They’ve relied, in part, on volunteers like Becher who count and report beluga sightings in Cook Inlet and its watershed. For a few years, they’ve watched whales in the fall, when they come into the rivers for silvers.
But they haven’t been tracking as closely what happens when belugas return to the rivers in the spring, until this year.
“One of the biggest things that we learned is that the belugas use the Kenai River in particular much more often than even NOAA understood in terms of coming in and foraging for food in the spring,” Becher said.
She said they saw the first belugas in the rivers on March 25 and the last on April 30. Observers likely counted some groups of whales more than once.
“And to discover that they use the Kenai River so much during the spring is very important information,” she said. “It just means that we really have to pay attention to what’s going on in the river and kind of find out what it is they’re eating.”
Becher counted belugas from the river bluff in Kenai.
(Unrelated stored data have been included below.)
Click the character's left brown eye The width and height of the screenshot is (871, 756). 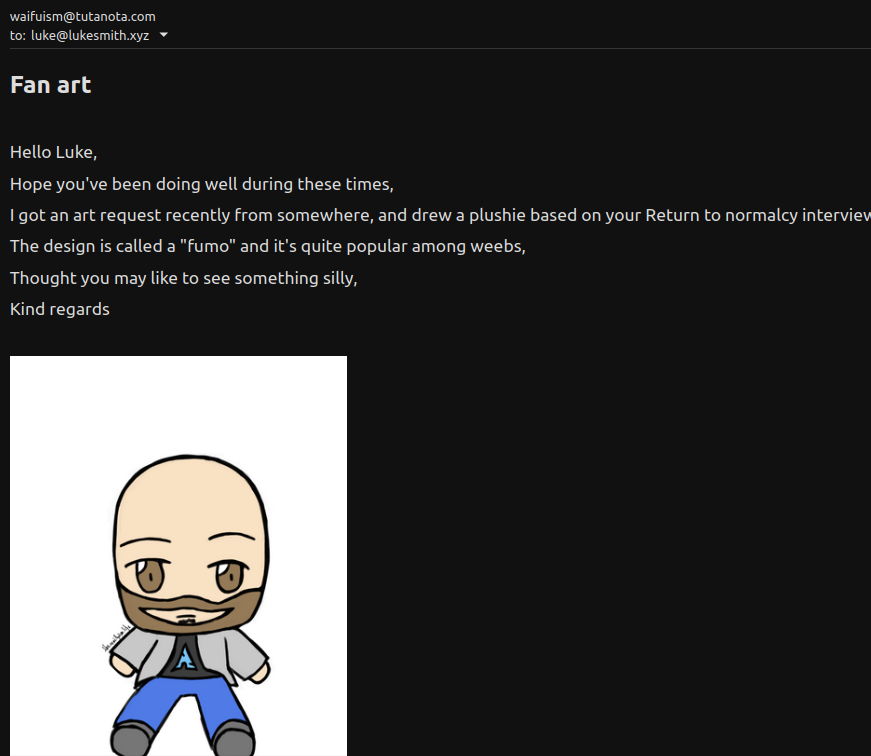150,576
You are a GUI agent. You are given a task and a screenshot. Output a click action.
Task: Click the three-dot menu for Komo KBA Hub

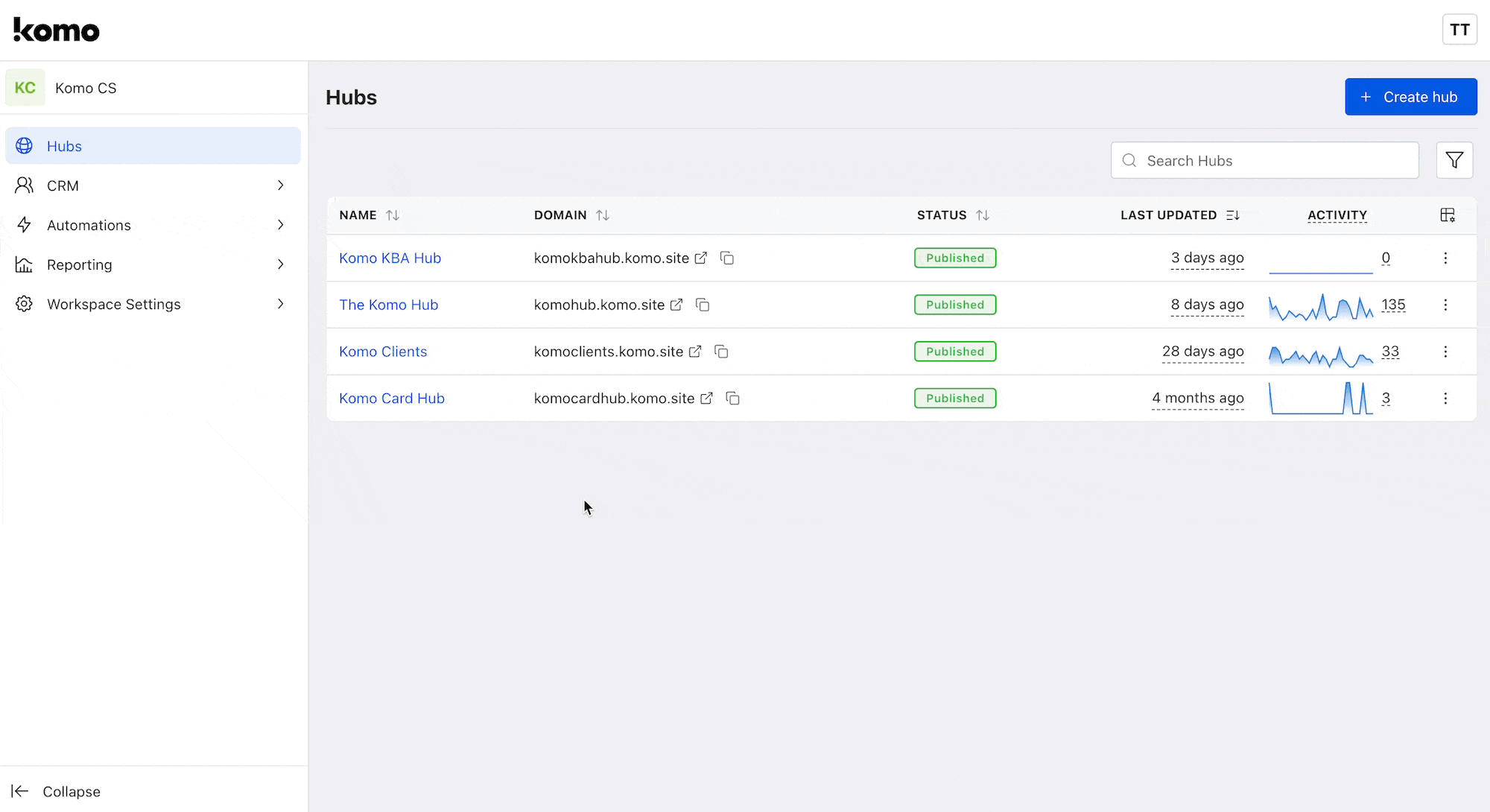click(x=1446, y=258)
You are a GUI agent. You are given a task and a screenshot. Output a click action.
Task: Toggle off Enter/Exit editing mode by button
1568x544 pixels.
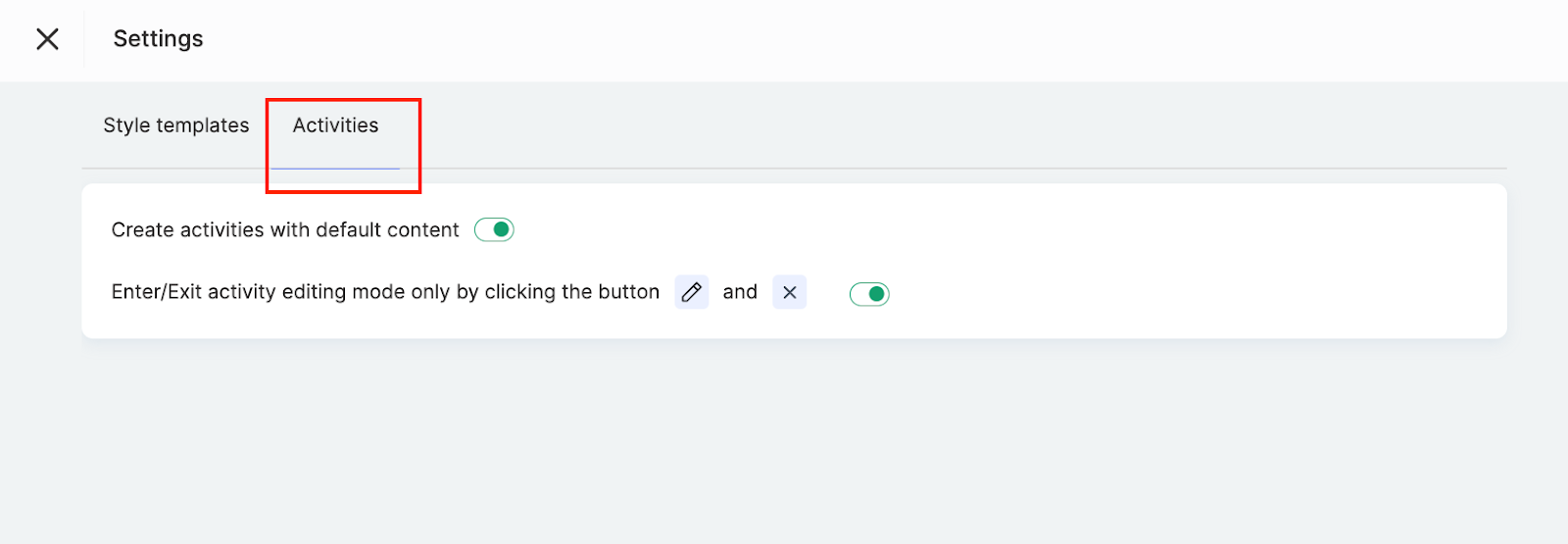tap(869, 293)
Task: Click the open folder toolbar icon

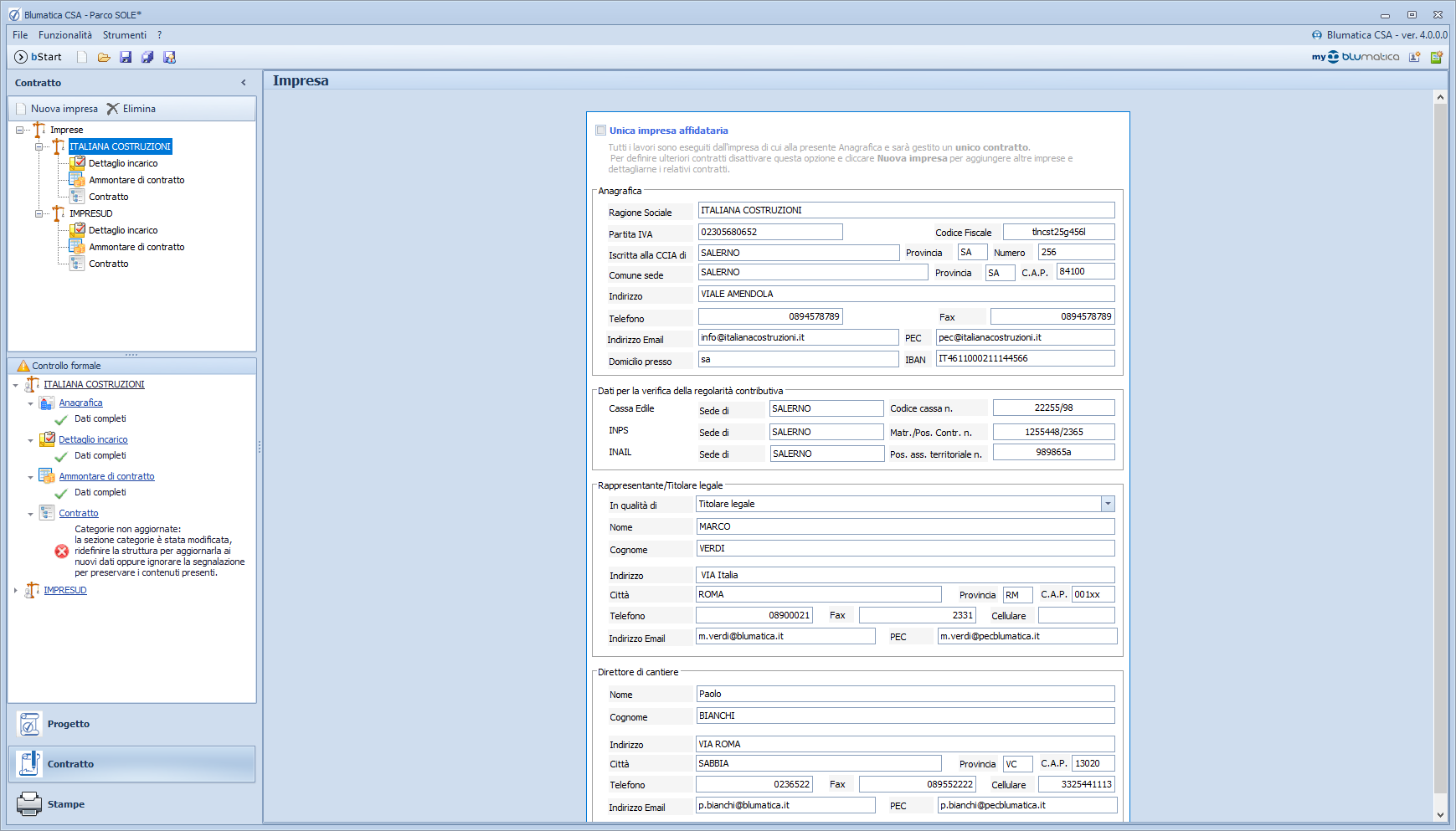Action: click(x=104, y=57)
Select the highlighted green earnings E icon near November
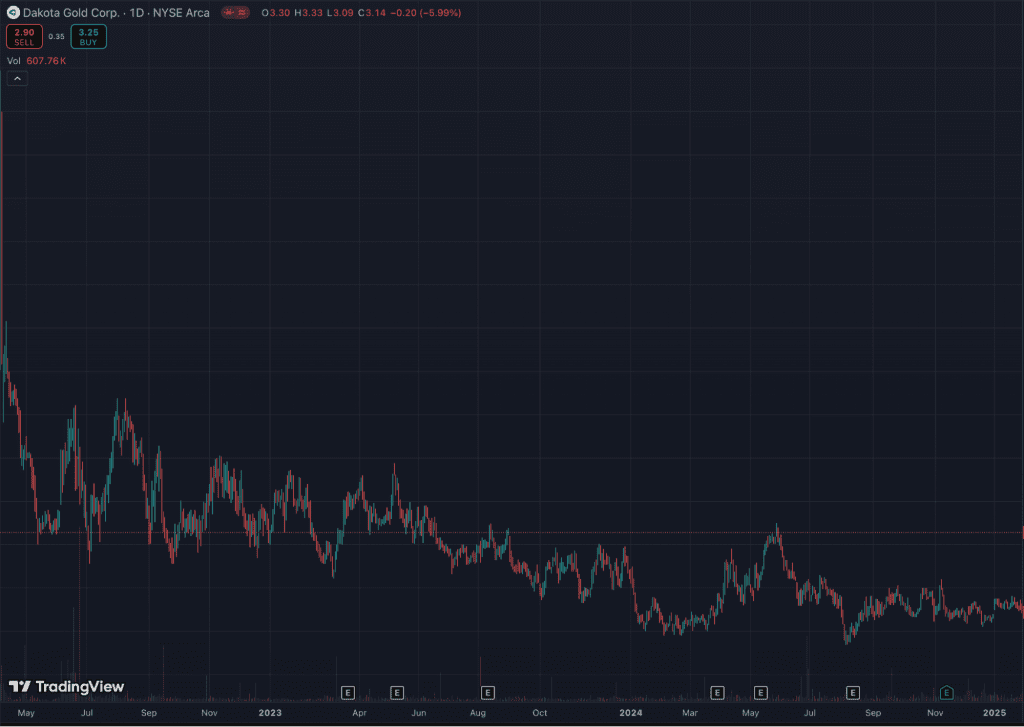Image resolution: width=1024 pixels, height=727 pixels. click(x=946, y=691)
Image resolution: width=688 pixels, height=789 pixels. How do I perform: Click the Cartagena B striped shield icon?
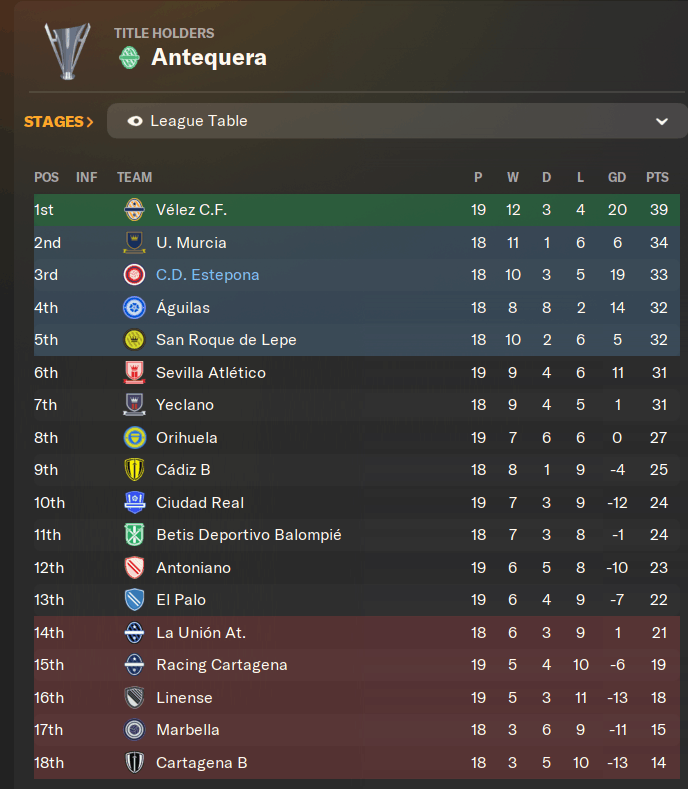(134, 762)
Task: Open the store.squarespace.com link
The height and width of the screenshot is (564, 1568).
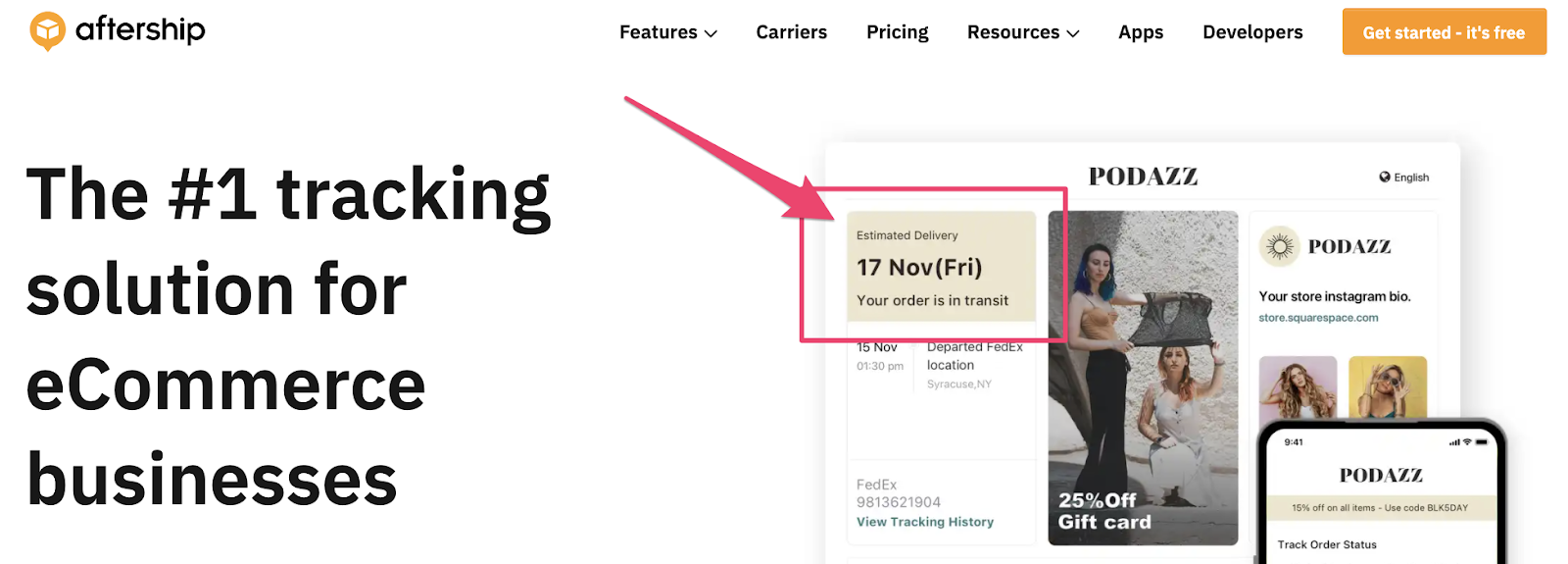Action: coord(1318,318)
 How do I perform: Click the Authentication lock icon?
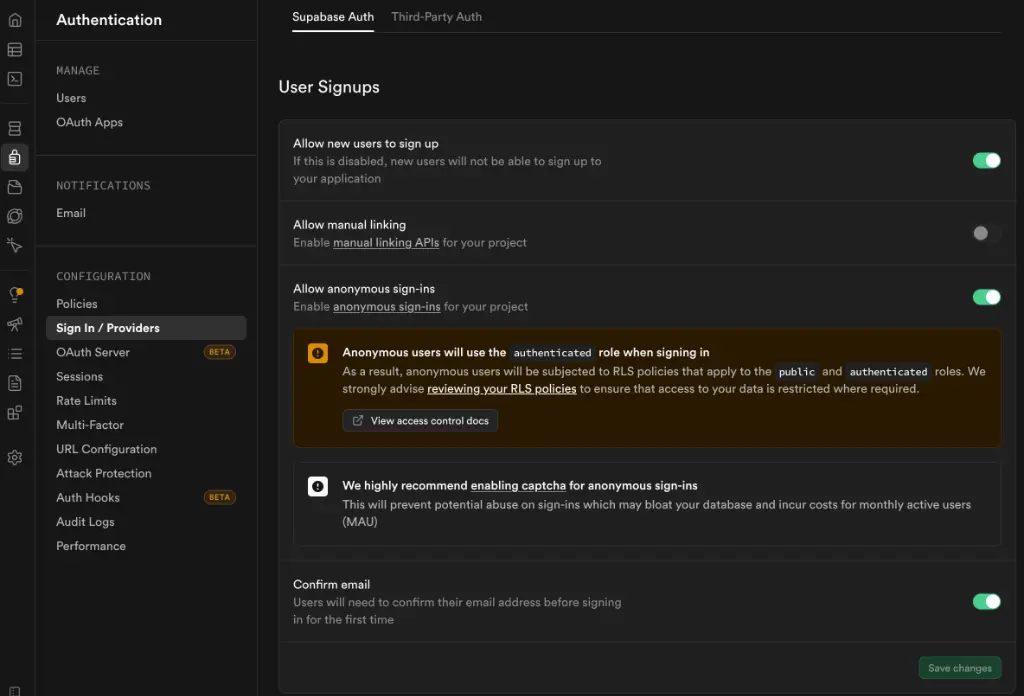[15, 157]
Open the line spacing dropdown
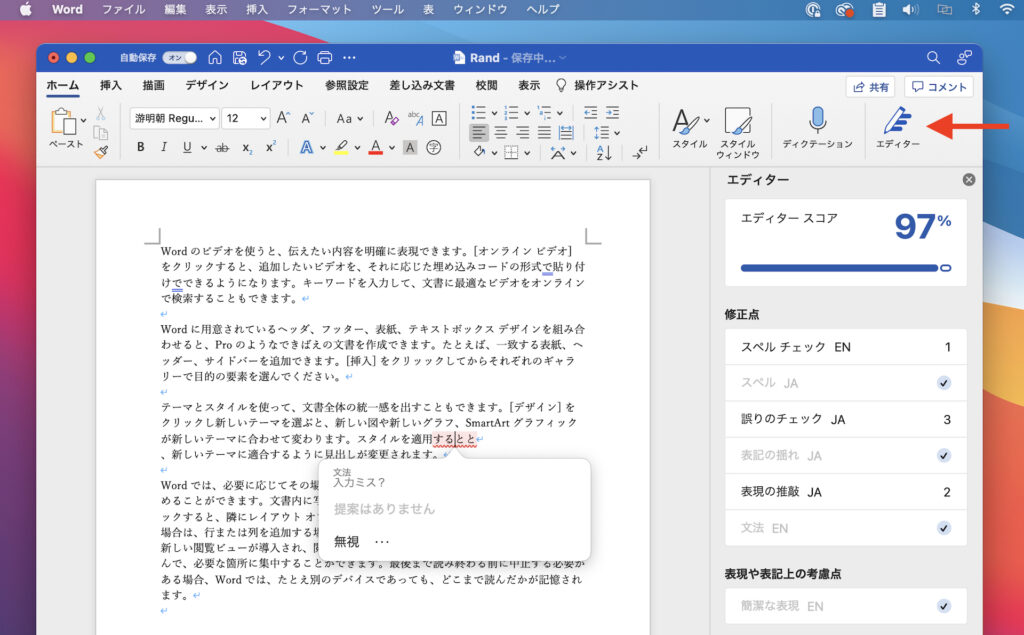This screenshot has height=635, width=1024. tap(605, 133)
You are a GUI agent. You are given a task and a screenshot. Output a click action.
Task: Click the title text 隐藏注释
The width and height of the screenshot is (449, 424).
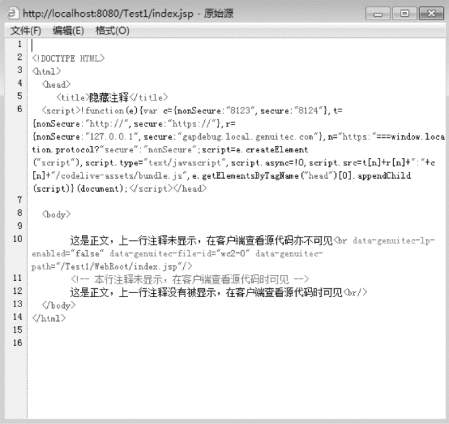click(x=109, y=97)
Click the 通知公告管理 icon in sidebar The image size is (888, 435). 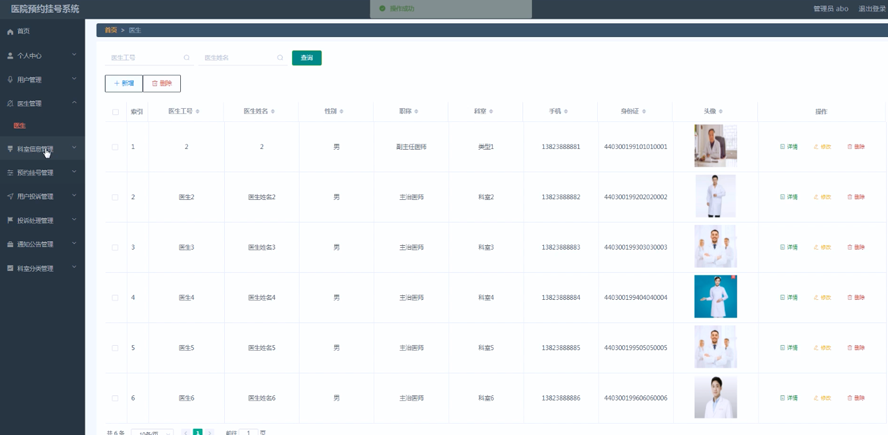(x=10, y=244)
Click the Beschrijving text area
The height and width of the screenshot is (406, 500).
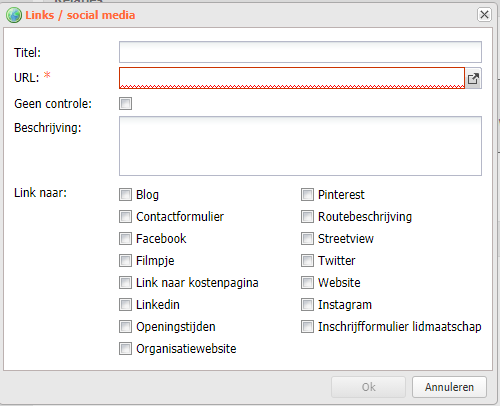pos(300,146)
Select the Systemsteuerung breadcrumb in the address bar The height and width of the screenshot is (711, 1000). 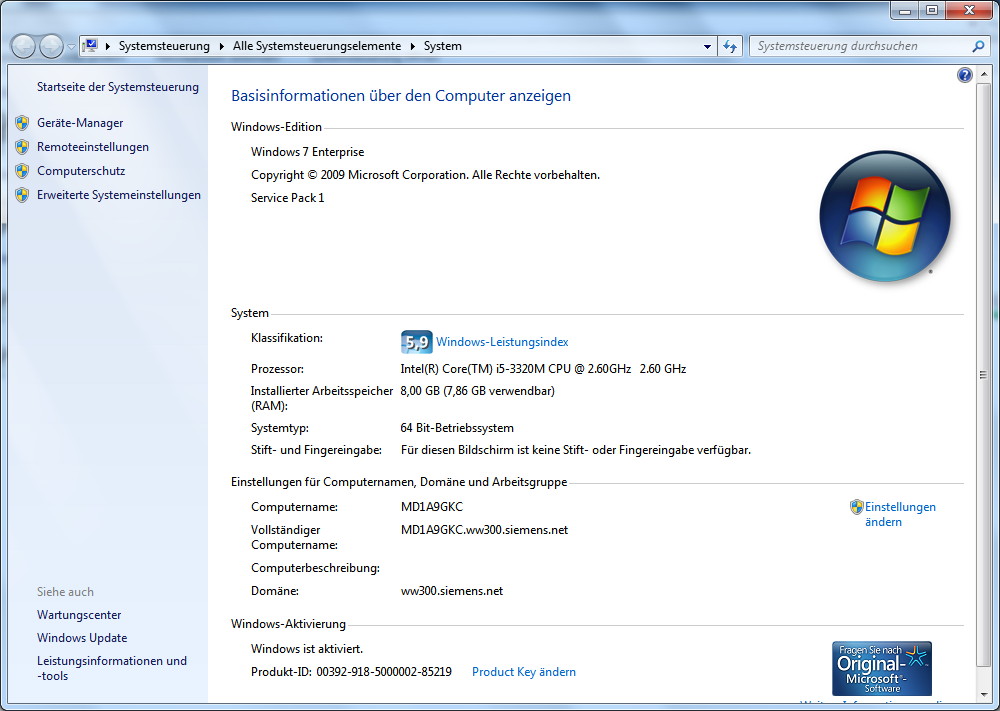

Up at Turnagain Arm, Suzanne Steinert was counting by the Twentymile River and near the Mile 95 pullout in Girdwood.
“We call that stretch there Beluga Alley,” she said.
Monitors in the inlet saw fewer whales than in the rivers. But Steinert said they got to observe some interesting beluga behaviors — like when a pod of belugas swam up to a stranded humpback whale in Turnagain Arm.
“It was really fascinating. Personally, I had never seen belugas interacting with a whale like that in Turnagain Arm,” Steinert said.
Monitors at all the locations submitted their observations electronically and they’ll be compiled by a coordinator. That data is cross-referenced with data from aerial surveys from the National Oceanic and Atmospheric Administration.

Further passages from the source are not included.